-- Begin --

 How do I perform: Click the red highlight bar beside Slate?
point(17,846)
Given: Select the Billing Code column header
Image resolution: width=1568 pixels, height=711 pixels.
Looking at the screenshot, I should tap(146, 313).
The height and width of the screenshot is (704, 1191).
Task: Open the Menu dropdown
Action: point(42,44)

-- End --

- [TASK DIRECTIONS]:
Convert the lines above into a JSON list of strings, one string per line, leaving out any blank lines.

- [FINISHED EXERCISE]:
[
  " How do I perform: Click the red highlight bar beside Slate?",
  "point(17,846)",
  "Given: Select the Billing Code column header",
  "Image resolution: width=1568 pixels, height=711 pixels.",
  "Looking at the screenshot, I should tap(146, 313).",
  "The height and width of the screenshot is (704, 1191).",
  "Task: Open the Menu dropdown",
  "Action: point(42,44)"
]